• Requirement
Which lines in the material below contain the word "height"? Gather each of them, matching case.

• Data
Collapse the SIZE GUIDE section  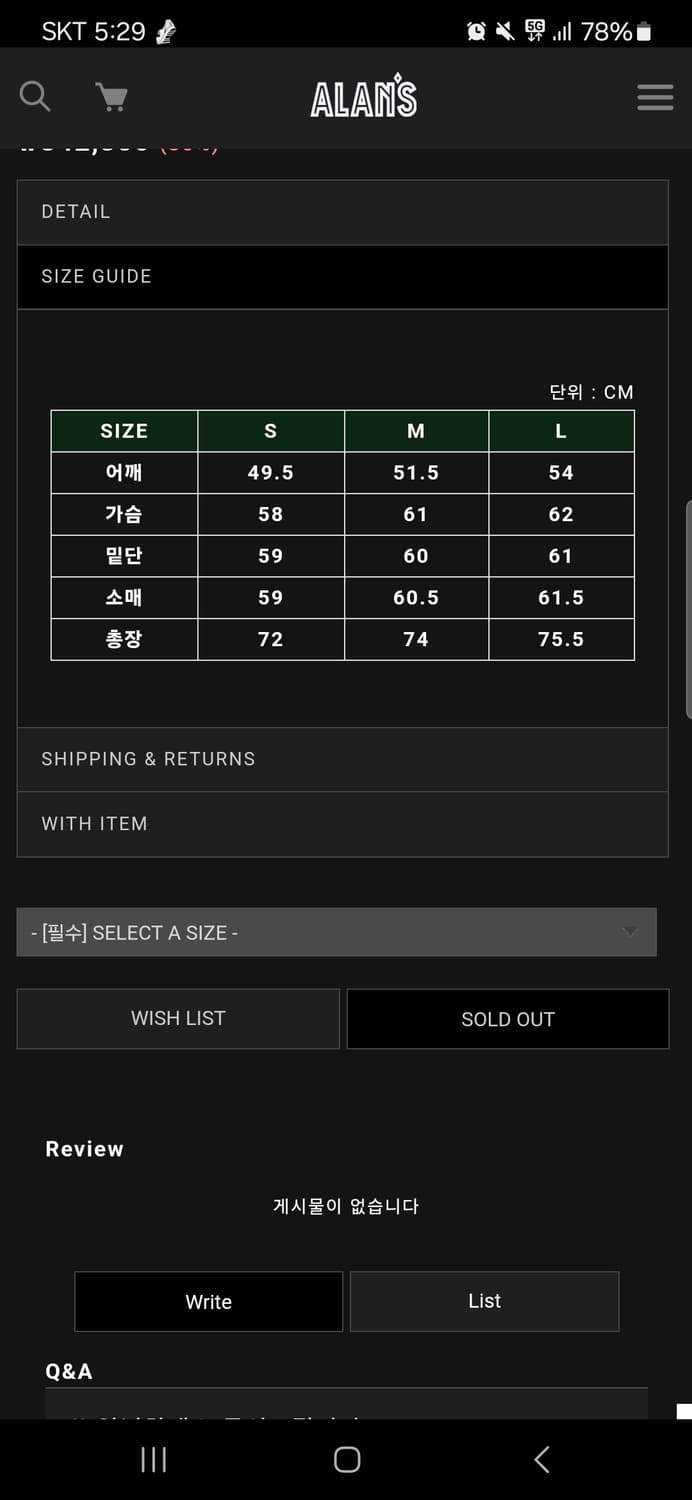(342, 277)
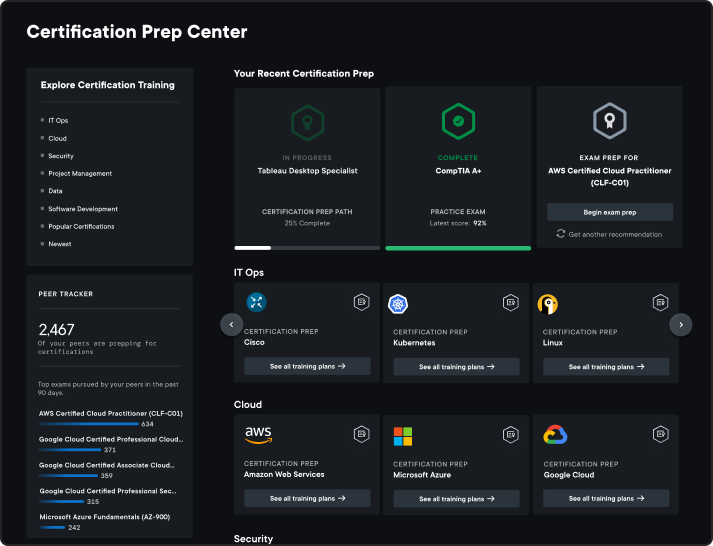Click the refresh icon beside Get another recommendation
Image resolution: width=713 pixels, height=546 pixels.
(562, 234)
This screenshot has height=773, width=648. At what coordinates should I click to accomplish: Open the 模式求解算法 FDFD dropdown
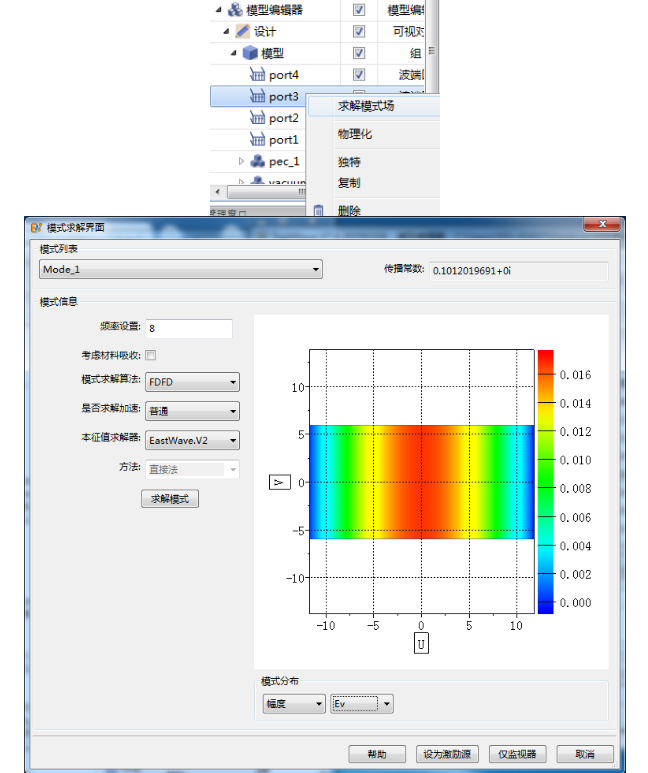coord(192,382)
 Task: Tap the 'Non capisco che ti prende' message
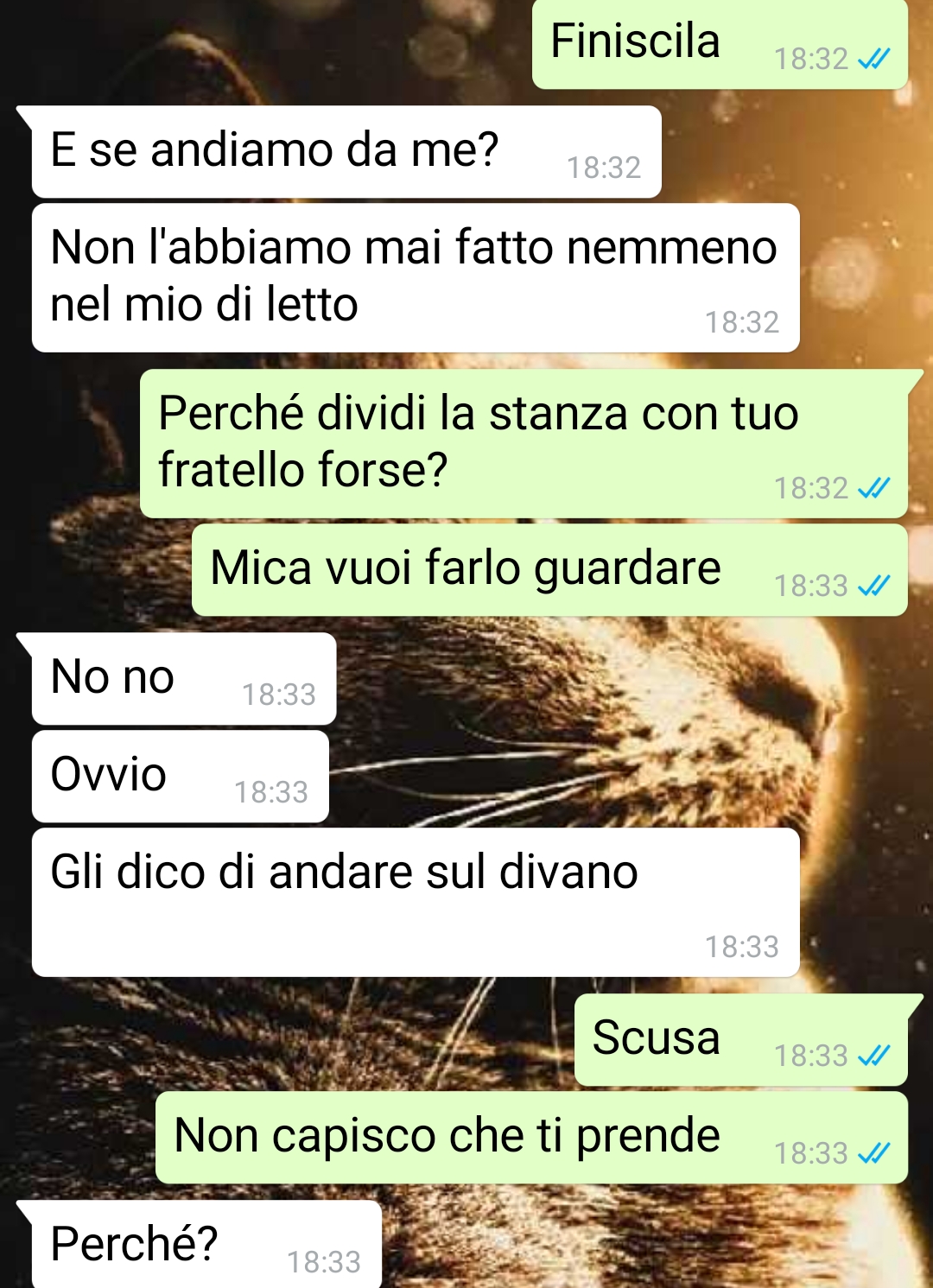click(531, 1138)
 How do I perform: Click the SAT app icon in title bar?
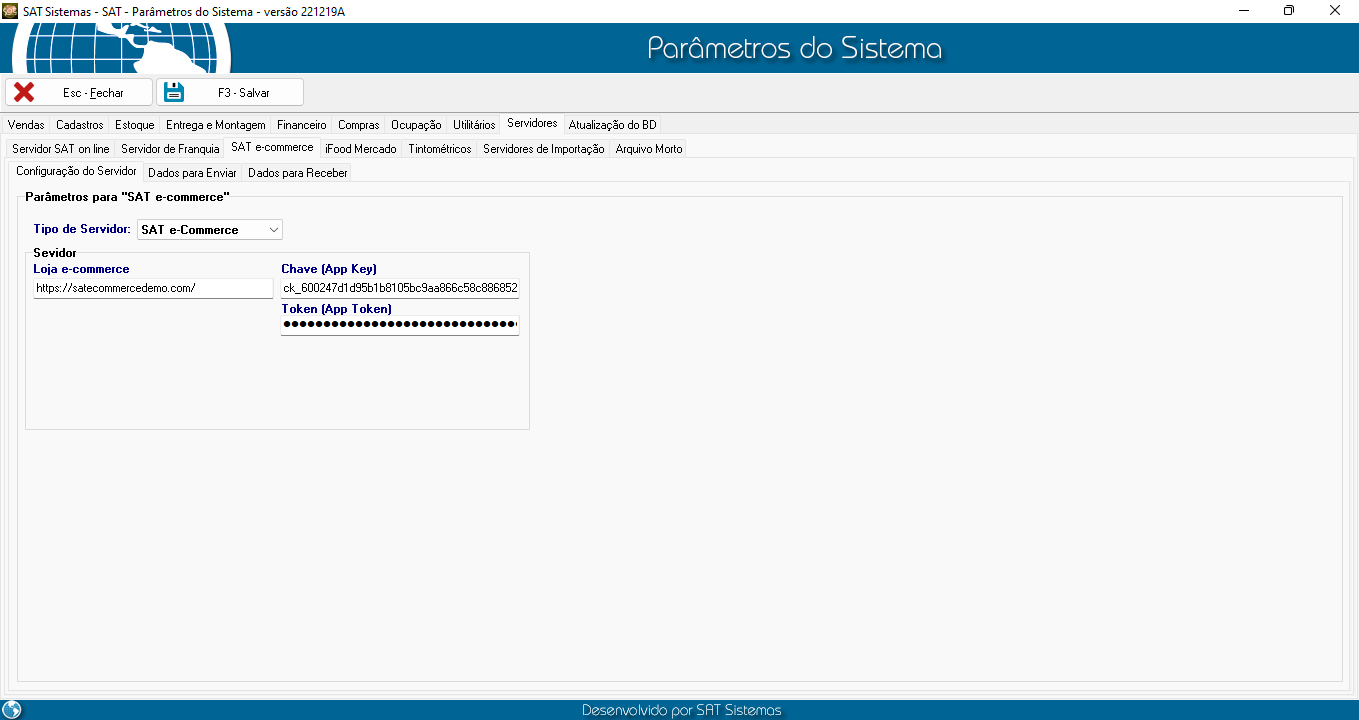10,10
* * *
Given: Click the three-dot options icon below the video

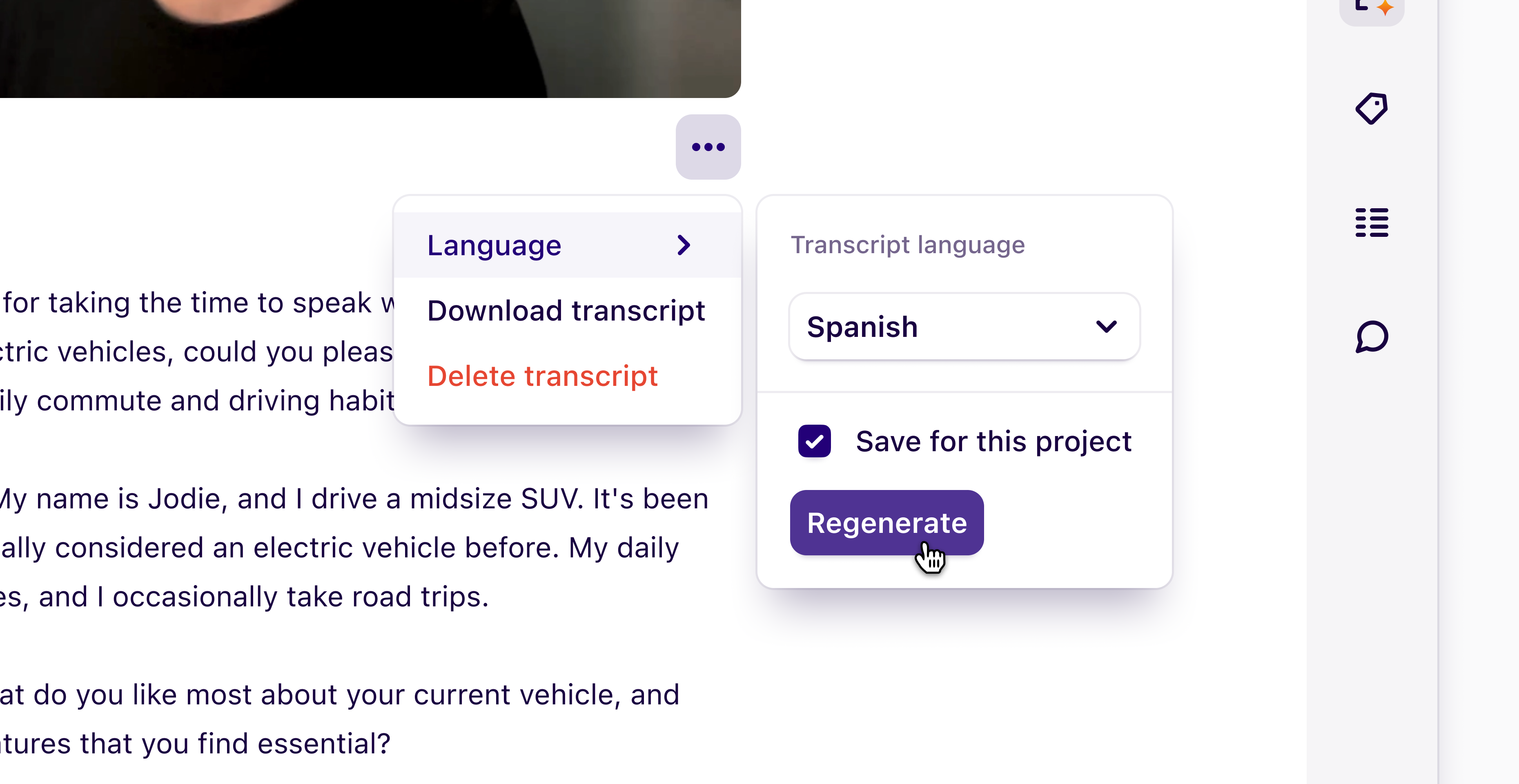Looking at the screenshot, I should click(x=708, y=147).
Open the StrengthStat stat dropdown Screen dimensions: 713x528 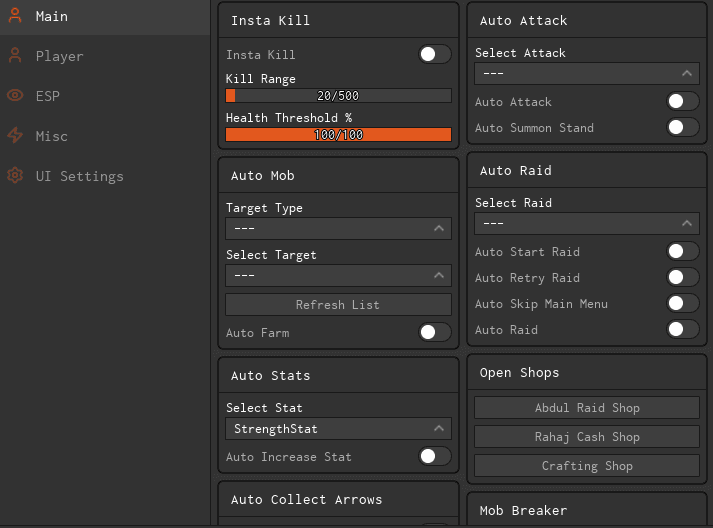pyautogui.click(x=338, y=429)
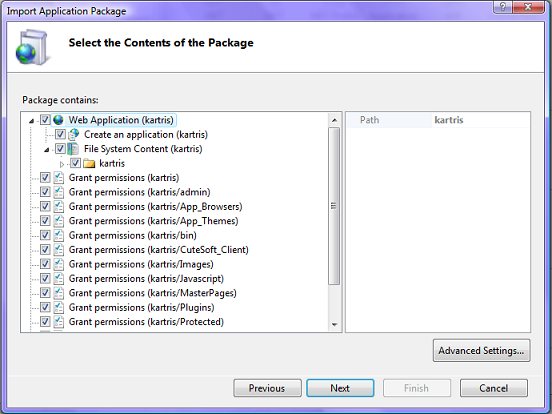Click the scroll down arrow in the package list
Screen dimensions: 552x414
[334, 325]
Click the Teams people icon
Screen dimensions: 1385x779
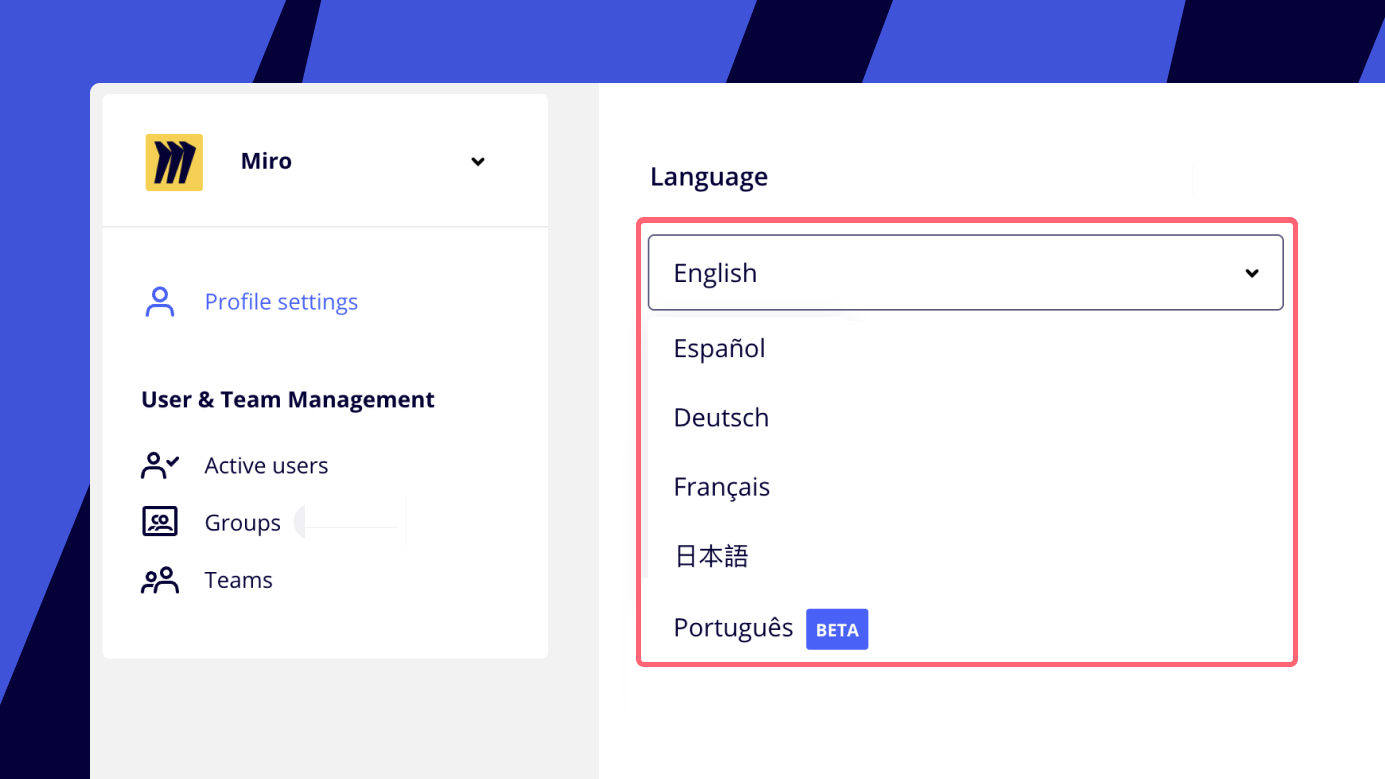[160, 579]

• Finished task
Image resolution: width=713 pixels, height=546 pixels.
This screenshot has height=773, width=648. At what coordinates should I click to accomplish: Open the 模式求解算法 FDFD dropdown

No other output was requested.